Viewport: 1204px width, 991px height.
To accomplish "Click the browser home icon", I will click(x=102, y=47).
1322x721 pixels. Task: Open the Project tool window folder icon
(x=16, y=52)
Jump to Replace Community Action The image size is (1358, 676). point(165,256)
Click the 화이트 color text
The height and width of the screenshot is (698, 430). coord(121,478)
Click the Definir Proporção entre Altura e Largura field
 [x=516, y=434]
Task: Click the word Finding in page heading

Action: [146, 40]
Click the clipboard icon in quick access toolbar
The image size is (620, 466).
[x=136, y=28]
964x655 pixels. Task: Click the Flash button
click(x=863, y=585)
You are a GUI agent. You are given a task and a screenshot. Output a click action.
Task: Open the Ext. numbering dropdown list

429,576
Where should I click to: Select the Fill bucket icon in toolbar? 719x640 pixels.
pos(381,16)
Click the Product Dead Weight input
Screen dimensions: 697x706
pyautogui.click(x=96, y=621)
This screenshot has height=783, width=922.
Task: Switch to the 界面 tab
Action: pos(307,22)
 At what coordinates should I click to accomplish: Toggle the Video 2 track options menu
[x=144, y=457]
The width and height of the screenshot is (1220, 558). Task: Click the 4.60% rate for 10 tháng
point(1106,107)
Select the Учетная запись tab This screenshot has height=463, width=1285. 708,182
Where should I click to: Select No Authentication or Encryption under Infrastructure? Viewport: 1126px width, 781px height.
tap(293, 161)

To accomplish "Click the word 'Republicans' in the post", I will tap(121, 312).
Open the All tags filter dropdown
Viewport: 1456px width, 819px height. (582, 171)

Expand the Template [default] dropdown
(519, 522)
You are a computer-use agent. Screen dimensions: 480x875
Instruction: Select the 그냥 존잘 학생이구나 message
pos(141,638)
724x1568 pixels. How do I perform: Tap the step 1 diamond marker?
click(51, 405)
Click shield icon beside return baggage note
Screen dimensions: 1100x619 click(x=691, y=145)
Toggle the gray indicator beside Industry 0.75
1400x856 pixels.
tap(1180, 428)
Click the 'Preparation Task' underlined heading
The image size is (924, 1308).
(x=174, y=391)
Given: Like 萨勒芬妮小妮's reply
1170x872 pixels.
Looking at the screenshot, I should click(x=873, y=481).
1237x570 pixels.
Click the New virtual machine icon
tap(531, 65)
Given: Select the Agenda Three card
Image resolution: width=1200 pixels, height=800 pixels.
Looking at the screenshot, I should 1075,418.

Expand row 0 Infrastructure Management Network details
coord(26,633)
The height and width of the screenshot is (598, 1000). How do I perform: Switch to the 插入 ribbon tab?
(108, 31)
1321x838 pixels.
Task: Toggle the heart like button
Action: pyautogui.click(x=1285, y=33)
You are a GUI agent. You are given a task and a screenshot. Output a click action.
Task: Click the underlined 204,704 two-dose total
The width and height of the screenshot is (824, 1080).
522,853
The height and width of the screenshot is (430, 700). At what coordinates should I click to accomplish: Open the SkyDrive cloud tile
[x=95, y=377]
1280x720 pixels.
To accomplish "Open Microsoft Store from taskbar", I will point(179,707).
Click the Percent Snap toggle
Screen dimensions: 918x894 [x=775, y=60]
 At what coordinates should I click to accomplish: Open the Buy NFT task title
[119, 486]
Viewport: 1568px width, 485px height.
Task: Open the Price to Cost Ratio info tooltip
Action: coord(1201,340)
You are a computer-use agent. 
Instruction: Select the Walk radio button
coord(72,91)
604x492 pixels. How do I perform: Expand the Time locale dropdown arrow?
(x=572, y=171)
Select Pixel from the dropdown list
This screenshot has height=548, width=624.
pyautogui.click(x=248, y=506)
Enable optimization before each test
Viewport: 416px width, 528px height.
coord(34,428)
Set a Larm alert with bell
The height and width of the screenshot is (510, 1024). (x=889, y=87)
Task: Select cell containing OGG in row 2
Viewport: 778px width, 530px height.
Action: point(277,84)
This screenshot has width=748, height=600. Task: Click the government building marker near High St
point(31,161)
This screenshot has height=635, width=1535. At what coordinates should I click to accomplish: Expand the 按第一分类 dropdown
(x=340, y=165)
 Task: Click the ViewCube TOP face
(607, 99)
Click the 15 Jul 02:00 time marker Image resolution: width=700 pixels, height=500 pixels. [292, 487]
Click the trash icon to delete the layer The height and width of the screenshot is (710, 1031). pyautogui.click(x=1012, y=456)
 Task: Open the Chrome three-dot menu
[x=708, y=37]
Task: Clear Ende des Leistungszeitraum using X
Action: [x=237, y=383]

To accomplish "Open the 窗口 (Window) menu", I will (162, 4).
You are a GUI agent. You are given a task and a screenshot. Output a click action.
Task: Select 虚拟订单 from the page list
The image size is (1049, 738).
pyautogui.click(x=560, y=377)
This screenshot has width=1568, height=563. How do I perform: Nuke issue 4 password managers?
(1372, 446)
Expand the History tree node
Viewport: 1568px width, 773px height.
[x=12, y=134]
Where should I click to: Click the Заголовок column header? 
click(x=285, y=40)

==================================================

Exercise description =>
Copy whichever lines in the listing above hold "computer".

Solution to the exercise =>
You are a computer-use agent. Screen dimensions: 480x875
You are a computer-use agent. 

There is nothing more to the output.